Großauer Orgel bereit zur Restaurierung


Das sogenannte leere Rückpositivgehäuse wird sorgfältig aus der Brüstung ausgebaut (Foto: Brita Falch Leutert)

Im Rahmen der Festlichkeiten des Sachsentreffens 2021 in Großau erklang die Großauer Orgel zum letzten Mal öffentlich in der bekannten Form. Sie ließ dabei ihren alten Glanz  zwischen allen Mängeln und Fehlern durchschimmern. Gleichzeitig wurde deutlich, dass der Zahn der Zeit gründlich an ihr genagt hatte.

Es ist jetzt an der Zeit, durch einen umfassenden Eingriff das Potential dieses fantastischen Instrumentes wieder ans Tageslicht zu befördern. In der vergangenen Woche wurde Hand angelegt und dieses ehrwürdige, majestätische Instrument durch die Firma COT aus Honigberg sorgfältig abgebaut. Alle Bestandteile wurden nach Honigberg transportiert. Dort werden sie im Laufe des kommenden Winters restauriert und provisorisch zusammengefügt. Im Frühjahr dann – sobald die Temperaturen im Kirchenraum es erlauben – wird die Königin in alter und erneuerter Pracht an ihrem angestammten Platz auf der Westempore der Evangelischen Kirche Großau wieder erstehen.

Die Großauer Kirchengemeinde ließ 1775 von J. Hahn sen. (*1712  Leutschau / heute Levoča, Slowakei, +1783 Hermannstadt) ihre Orgel erbauen, die vorerst „nur“ aus der Hauptorgel bestand. Wenige Jahre später, 1782, entschloss sie sich, das Werk durch den gleichen Erbauer vergrößern zu lassen. Dies wurde durch den Einbau eines separates, sogenannten  Rückpositivs in die Emporenbrüstung realisiert. Ein Rückpositiv ist quasi eine zweite, kleine Orgel im Rücken der Organistin. Die Pfeifen dieser Miniorgel sind mechanisch mit der Hauptorgel verbunden. Sie werden auf einer separaten Klaviatur zum Klingen gebracht. In Großau ist das Rückpositiv mit einer wunderbaren Skulptur des harfenspielenden Königs David versehen. Das Instrument ist nach der Mediascher Orgel  in unserer Landeskirchedas zweitgrößte des Orgelbauers Johannes Hahn (sen.)  – und unseres Wissens das einzige, das Hahn mit einem Rückpositiv ausstattete.

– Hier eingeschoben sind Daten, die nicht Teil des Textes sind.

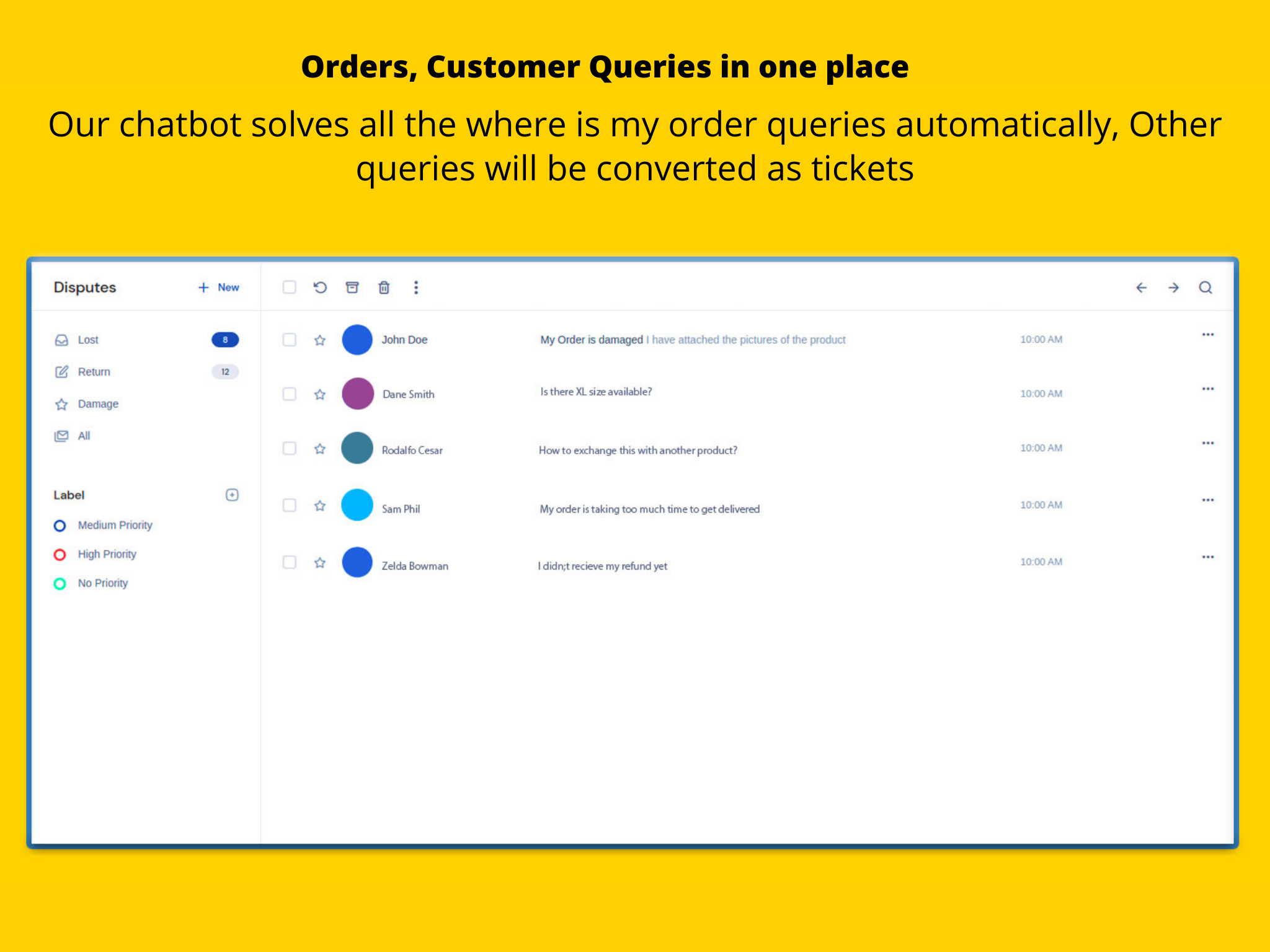Screen dimensions: 1270x952
Task: Open options menu for Dane Smith's ticket
Action: 1207,388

Die Restaurierung wird folgende Hauptelemente umfassen:

  • gründliche, komplette  Reinigung
  • Behandlung gegen den Holzwurm
  • Reparatur aller durch diesen Schädling verursachten, umfassenden Defekte
  • Rekonstruktion von verloren gegangenen samt Entfernung von nicht originalen Bestandteilen (Pfeifen, Mechanik, Gehäuseteile)
  • Rekonstruktion der originalen Gehäusefassung

Dank sehr großzügiger Spenden wird das von Hahn ursprünglich vorgesehene, selbstständige Pedal (Pfeifenwerk, das Spielerinnen bzw. Spieler mit ihren Füssen steuert) als Neubau hinzugefügt. Das Pedalwerk verwandelt das Instrument definitiv in ein grosses Orgelwerk. Im Nachlass des Hermannstädter Stadtkantors F. X. Dressler, der sich im Siebenbürgischen Museum Gundelsheim befindet, konnte die Offerte von J. Hahn für die Erbauung der Großauer Orgel aufgespürt werden. Sie zeigt deutlich die Visionen des Orgelbauers für den prächtigen, großen Kirchenraum. Die Grossauer Kirchengemeinde konnte sich jedoch weder in der ersten  (1775: Hauptorgel) noch in der zweiten Phase (1783: Erweiterung) durchringen, Hahns Rat zu folgen und in ein selbstständiges Pedal zu investieren. Erst die jetzige Restaurierung / Rekonstruktion, die in ca. einem halben Jahr zur Ehre Gottes und zur Freude von uns Menschen erklingen wird, ermöglicht es, die von Orgelbauer Hahn ausschließlich zu Papier gebrachte Vision hautnah zu erleben: eine Orgel nicht nur mit Glanz, sondern auch mit Gravität!